▶ Wyodrębniony tekst:

I na dodatek powiem, że iloraz inteligencji Lokiego sięga 70. Jak można nie spojrzeć obok wykopalisk stojącego obok samochodu.Który zresztą na samą myśl każdy by sprawdził najpierw.
I ja się wypowiem.
Zanim sylwester 3 się przyczepi do techników przekopujących ogródek, że maja IQ 20 bo przez cały dzień nie słyszeli gwizdka - Technicy mieli ze sobą włączone radio, które wyłączyli kiedy zwinęli się do domu (pomyślałem sobie nawet, szkoda, że nie zostawili radia bo akurat leciał klimatyczny kawałek.. :) Druga rzecz - samochód. To zdaje się było stare kamaro, dla mnie europejczyka super sprawa na pewno podszedłbym je obejrzeć, no moze przynajmniej bym spojrzał jak się trzyma z daleka, (będąc w sytuacji Lokiego) ale dla amerykanina to żadna nowość i zamęczone kamaro to zwykła kupa złomu jak u nas jakiś stary merc w124. Więc nie dziwi zero zainteresowania autem tymbardziej, że tam chodziło już o przekopanie trawnika na okoliczność znajdujących się tam ciał. keller był zapewne w stanie agonalnym (mróz, strata krwi..) więc dobrze, że w ogóle był przytomny i dał radę w ogóle dmuchnąć..

▶ Wyodrębniony materiał:
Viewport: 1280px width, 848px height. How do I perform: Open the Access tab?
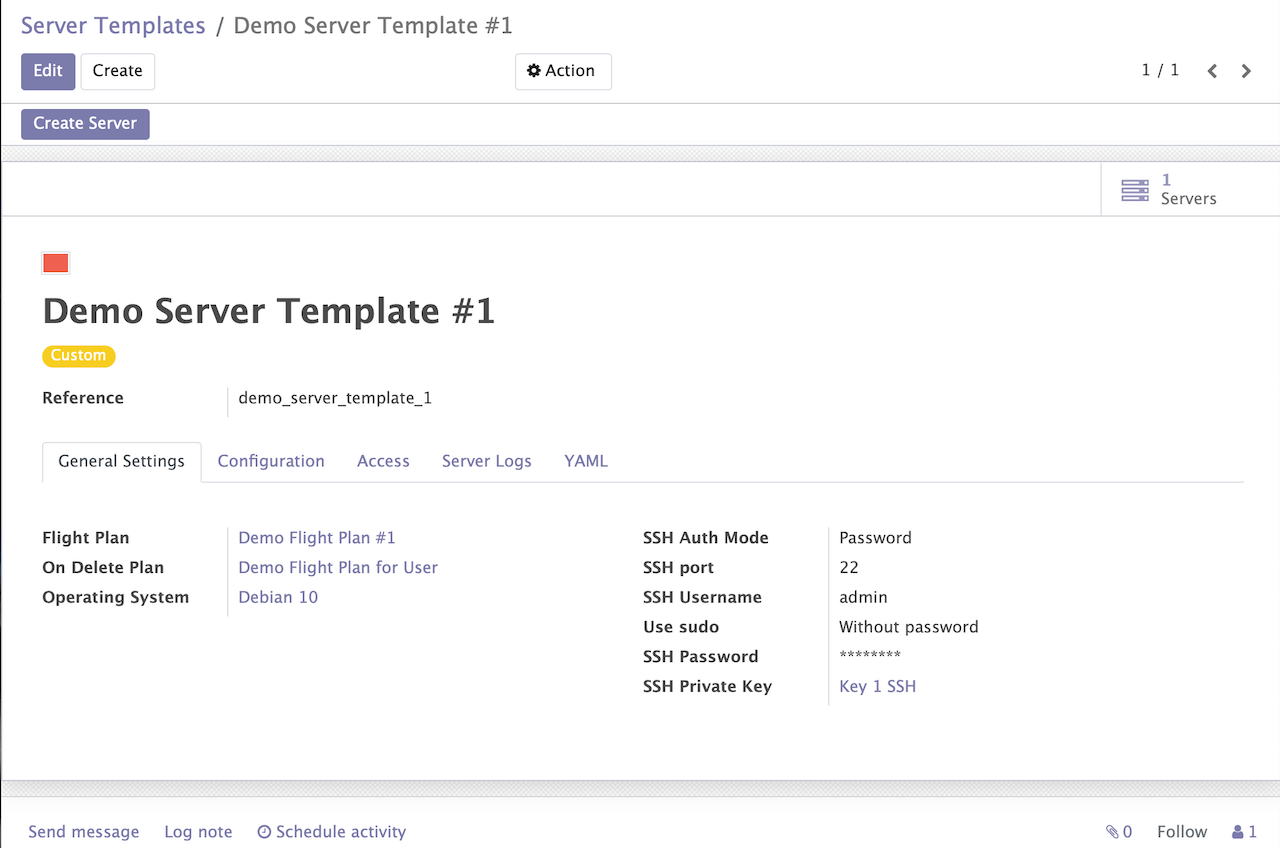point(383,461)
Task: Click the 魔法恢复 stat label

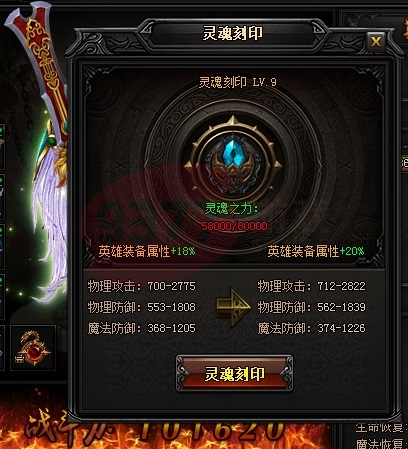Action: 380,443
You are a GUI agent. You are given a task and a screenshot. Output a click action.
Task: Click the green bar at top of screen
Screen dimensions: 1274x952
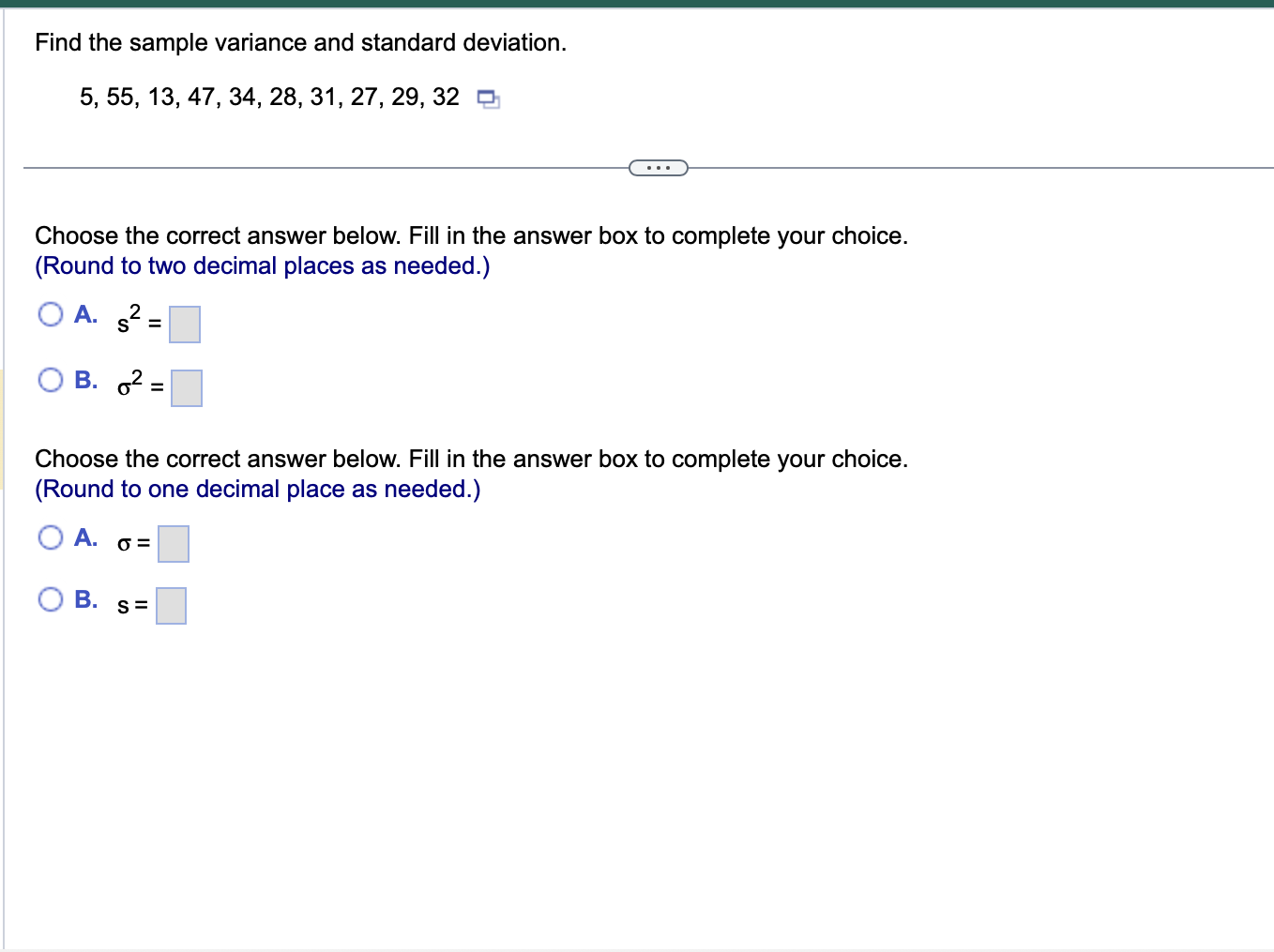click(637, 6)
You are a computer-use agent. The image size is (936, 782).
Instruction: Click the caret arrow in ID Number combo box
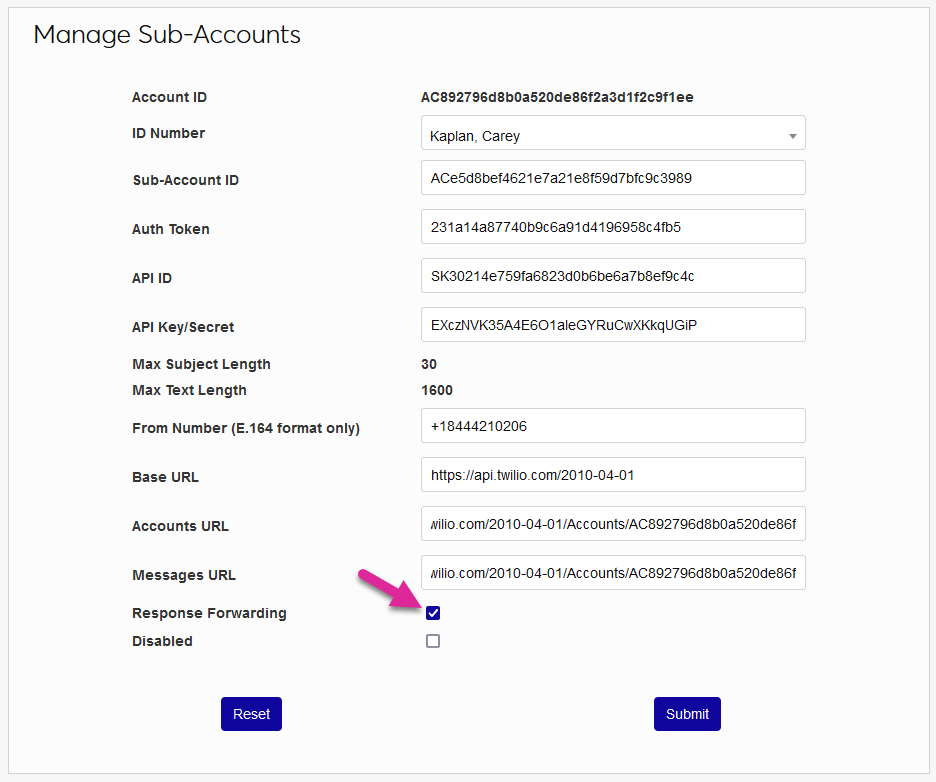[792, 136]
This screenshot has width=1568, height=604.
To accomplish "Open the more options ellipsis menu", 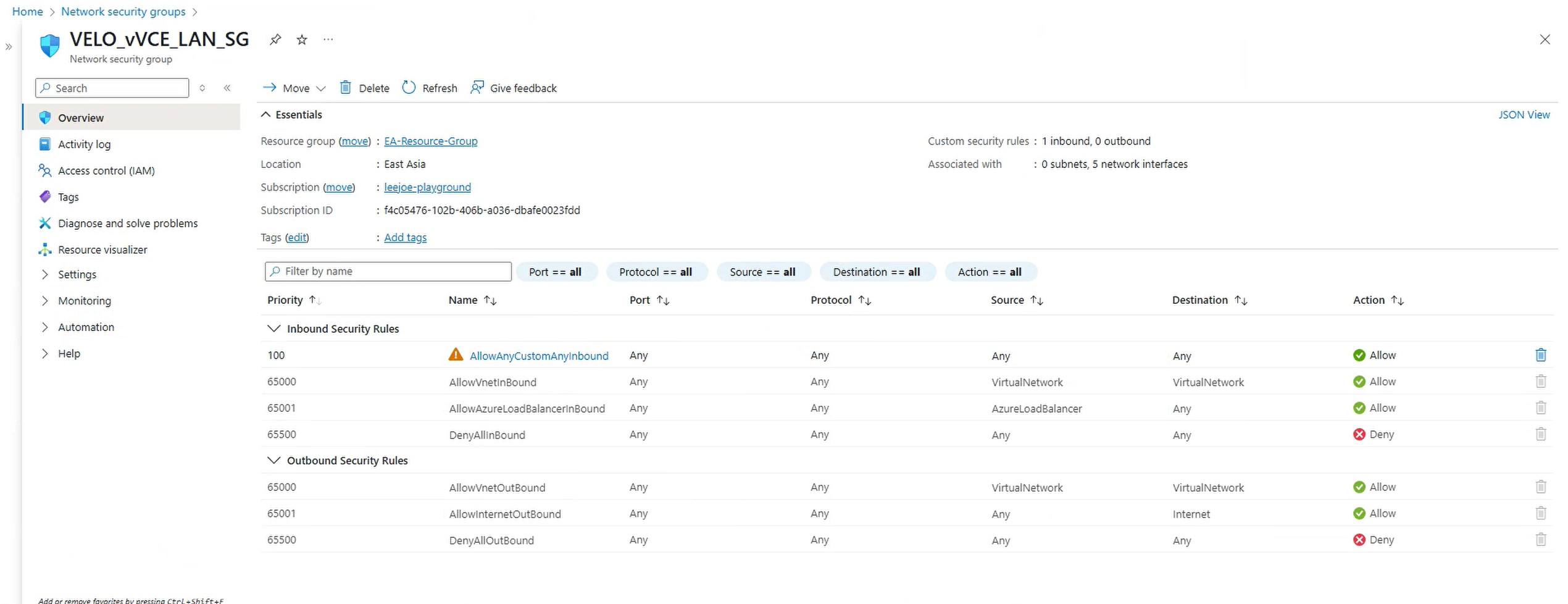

▶ Do zrobienia:
1. Co według wypowiedzi o Lokim sprawiło, że technicy przez cały dzień nie słyszeli gwizdka?
2. Napisz dalszy ciąg wypowiedzi o Lokim, zaczynając po jej ostatnim zdaniu.

▶ Odpowiedzi:
1. Mieli ze sobą włączone radio.

2.
ps film jest logiczny, ma bardzo dobry klimat i świetne zakończenie.. Wątek Kellera po jego odnalezieniu mógł się zakończyć tylko na dwa a w realnym świecie na jeden sposób i to mało ciekawy patrząc przez pryzmat całego filmu, więc brawo dla reżysera, że nei jest z tych co myślą, że jak nie powiedzą to nie będzie wiadomo.
Trochę Ci w tym pomogę. Zgłosiłem nadużycie w związku z obrażaniem innych użytkowników.
Nie podejmuj jakiejkolwiek rozmowy z tym "kimś" bo to nie ma najmniejszego sensu. On żyje we własnym smutnym świecie i z logicznym myśleniem jest na bakier . Szkoda czasu i klawiatury na tego "krytyka filmowego"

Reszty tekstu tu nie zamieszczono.